## WHAT TO WORK ON
1. Please restate the school text from "- Cottonian Shield - basketball" up to and including "missionary in Burma.", swapping "Burma" for "Myanmar".
2. Decide whether each statement below agrees with the school text. Answer yes or no for each and quote the words of the text that settle it.
(a) Miss F Elmes was the school's first principal.
(b) Spanish is one of the language options the school offers.
(c) The Art Room was built while Miss R.M. Waller was principal.
3. Recast the paragraph of the school text that begins "The school offers language options" as a list.

## PAGE
The school offers language options of Kannada, Hindi, Tamil, Telugu, Malayalam, Bengali, Nepali, French and German.

==Sports==
Organized games includes the inter-school games competitions.
- Cottonian Shield - basketball
- Cottonian Shield - hockey

==Principals==

- Miss F Elmes (1913–1934) was the first principal. She expanded the building adjoining Stafford House.
- Miss R.M. Waller (1935–1944).
- Miss M.E. Hardy (1945–1952) came to Cottons after years of service as a missionary in Burma.
- Miss E.J. Drayton (January 1953 – 2 June 1953).
- Mrs. C.M. Gaughan (1953–1954).
- Miss C.B. Schiff (1954–1957). The building of the Art Room and the extension of the Staff Room were accomplished during her tenure.

Stored items from a collection
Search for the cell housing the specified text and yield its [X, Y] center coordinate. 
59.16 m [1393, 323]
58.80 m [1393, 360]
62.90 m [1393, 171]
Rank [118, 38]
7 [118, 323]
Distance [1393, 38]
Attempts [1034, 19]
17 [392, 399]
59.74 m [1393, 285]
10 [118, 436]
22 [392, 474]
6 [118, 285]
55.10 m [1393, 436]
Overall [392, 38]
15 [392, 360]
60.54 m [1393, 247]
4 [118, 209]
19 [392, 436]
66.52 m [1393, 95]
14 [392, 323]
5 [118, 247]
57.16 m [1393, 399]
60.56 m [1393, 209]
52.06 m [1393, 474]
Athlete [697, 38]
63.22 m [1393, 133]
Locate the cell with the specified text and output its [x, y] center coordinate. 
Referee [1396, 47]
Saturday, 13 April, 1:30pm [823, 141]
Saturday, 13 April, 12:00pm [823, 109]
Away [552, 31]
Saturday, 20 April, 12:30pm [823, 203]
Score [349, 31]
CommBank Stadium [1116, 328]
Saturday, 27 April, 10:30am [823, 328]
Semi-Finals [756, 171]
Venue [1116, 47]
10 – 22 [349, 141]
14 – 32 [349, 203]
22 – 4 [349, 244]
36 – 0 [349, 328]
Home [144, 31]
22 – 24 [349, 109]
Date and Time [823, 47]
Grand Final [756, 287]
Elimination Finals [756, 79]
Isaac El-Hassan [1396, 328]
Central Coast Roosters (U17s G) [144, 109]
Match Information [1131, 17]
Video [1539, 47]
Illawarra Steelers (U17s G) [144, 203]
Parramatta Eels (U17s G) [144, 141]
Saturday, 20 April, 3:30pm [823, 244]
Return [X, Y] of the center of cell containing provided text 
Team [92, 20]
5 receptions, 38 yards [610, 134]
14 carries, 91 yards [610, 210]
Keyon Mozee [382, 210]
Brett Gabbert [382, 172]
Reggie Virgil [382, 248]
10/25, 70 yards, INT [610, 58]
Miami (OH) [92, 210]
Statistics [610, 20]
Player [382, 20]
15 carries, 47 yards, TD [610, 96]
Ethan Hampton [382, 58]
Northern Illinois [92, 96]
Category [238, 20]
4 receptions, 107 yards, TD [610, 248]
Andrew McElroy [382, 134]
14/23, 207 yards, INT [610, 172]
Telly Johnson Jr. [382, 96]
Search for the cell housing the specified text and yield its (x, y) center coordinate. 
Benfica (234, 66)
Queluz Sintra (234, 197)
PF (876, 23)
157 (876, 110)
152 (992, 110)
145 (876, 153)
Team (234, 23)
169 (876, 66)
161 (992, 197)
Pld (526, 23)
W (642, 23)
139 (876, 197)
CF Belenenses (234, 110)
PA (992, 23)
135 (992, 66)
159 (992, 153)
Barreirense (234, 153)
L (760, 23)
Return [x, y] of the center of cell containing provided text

## ANSWERS FOR THE EXERCISE
1.
- Cottonian Shield - basketball
- Cottonian Shield - hockey

==Principals==

- Miss F Elmes (1913–1934) was the first principal. She expanded the building adjoining Stafford House.
- Miss R.M. Waller (1935–1944).
- Miss M.E. Hardy (1945–1952) came to Cottons after years of service as a missionary in Myanmar.

2.
(a) Yes: "Miss F Elmes (1913–1934) was the first principal."
(b) No: "The school offers language options of Kannada, Hindi, Tamil, Telugu, Malayalam, Bengali, Nepali, French and German."
(c) No: "Miss C.B. Schiff (1954–1957). The building of the Art Room and the extension of the Staff Room were accomplished during her tenure."

3.
Language options offered by the school:
- Kannada
- Hindi
- Tamil
- Telugu
- Malayalam
- Bengali
- Nepali
- French
- German